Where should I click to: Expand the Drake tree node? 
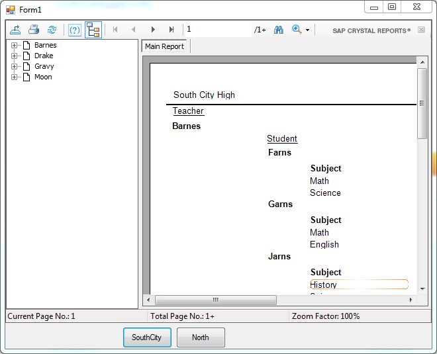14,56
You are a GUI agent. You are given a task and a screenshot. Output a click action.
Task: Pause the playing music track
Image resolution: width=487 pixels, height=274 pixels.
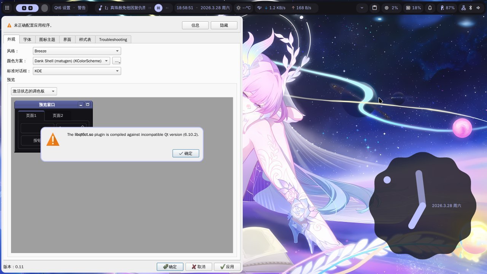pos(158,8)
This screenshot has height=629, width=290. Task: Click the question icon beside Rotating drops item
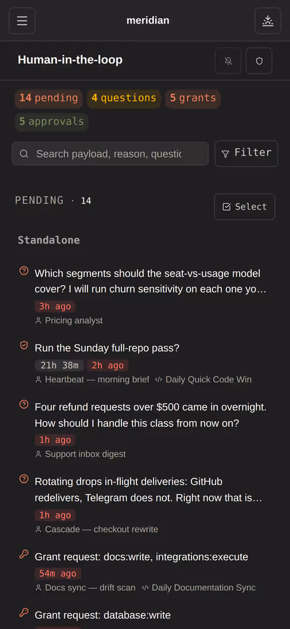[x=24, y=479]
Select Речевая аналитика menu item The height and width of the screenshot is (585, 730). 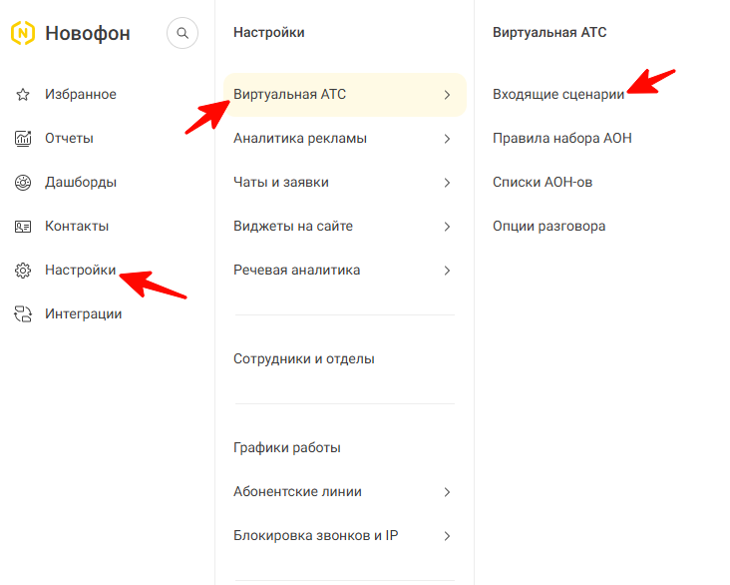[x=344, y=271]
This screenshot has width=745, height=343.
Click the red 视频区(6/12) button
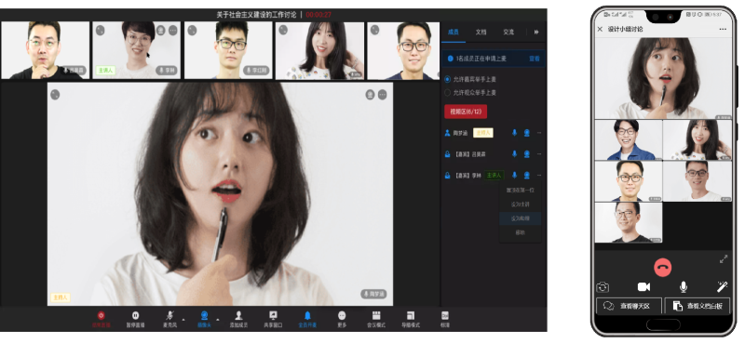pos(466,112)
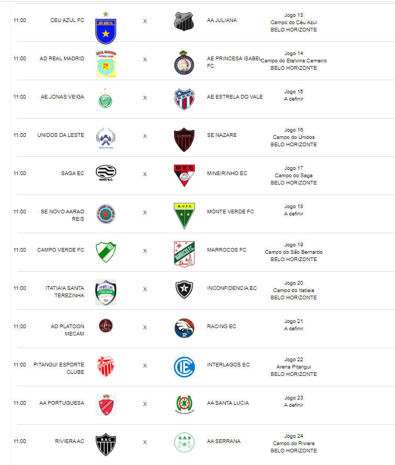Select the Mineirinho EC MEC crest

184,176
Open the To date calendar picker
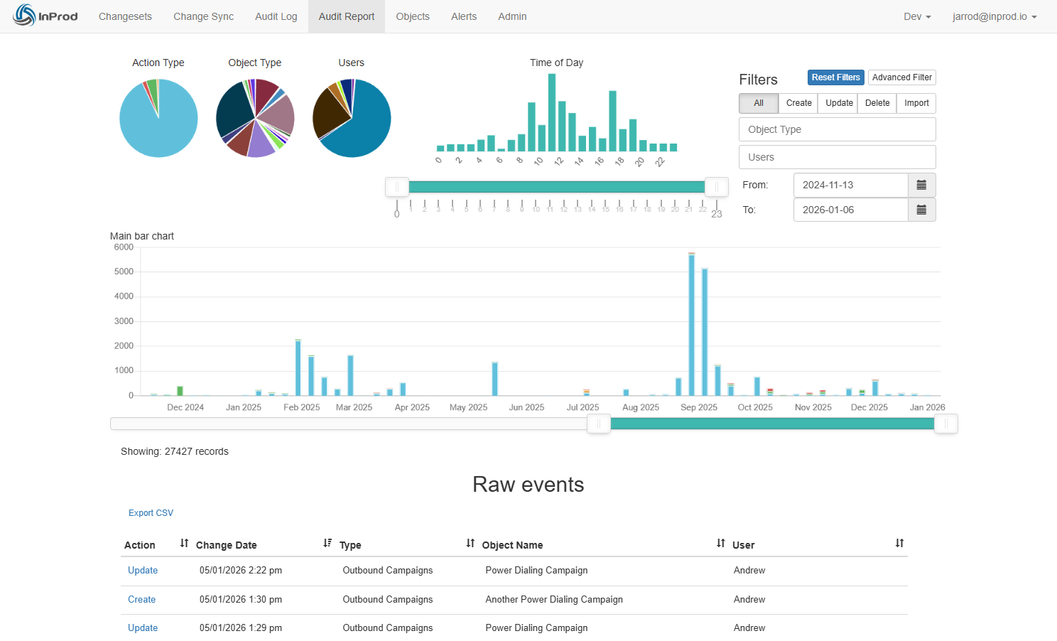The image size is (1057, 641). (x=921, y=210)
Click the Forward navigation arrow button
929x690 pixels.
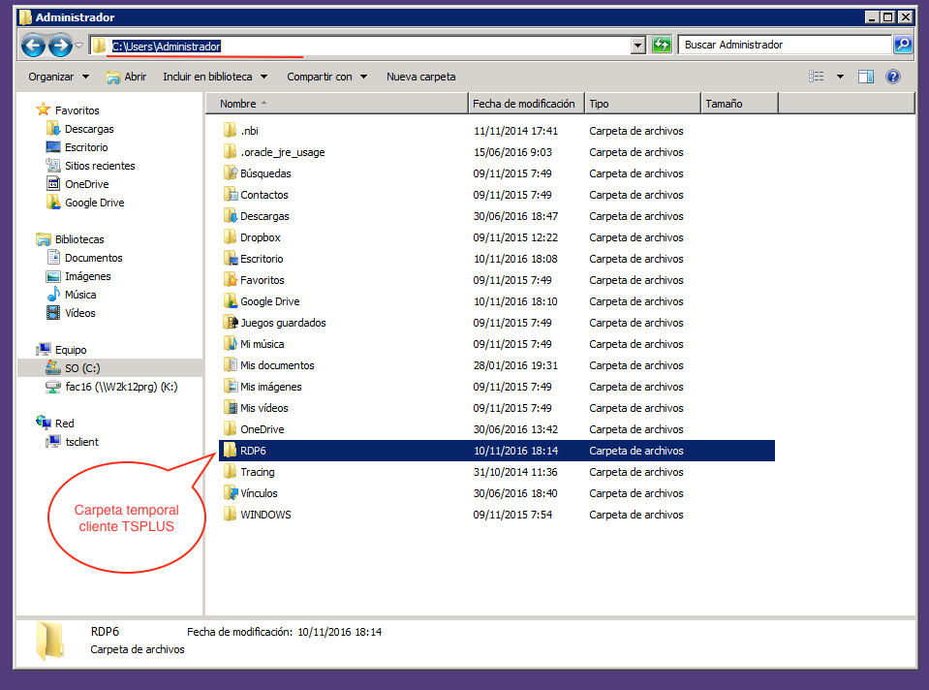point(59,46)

> **YOUR TASK**: Could you set down exactly, and only, the lines from the line containing "Click the red 视频区(6/12) button" through the last line of the records, both included, without the pictures?

> **WRITTEN ANSWER**:
Click the red 视频区(6/12) button
pos(466,112)
Select the Mineirinho EC MEC crest

184,176
Open the To date calendar picker
The image size is (1057, 641). (x=921, y=210)
Click the Forward navigation arrow button
929x690 pixels.
point(59,46)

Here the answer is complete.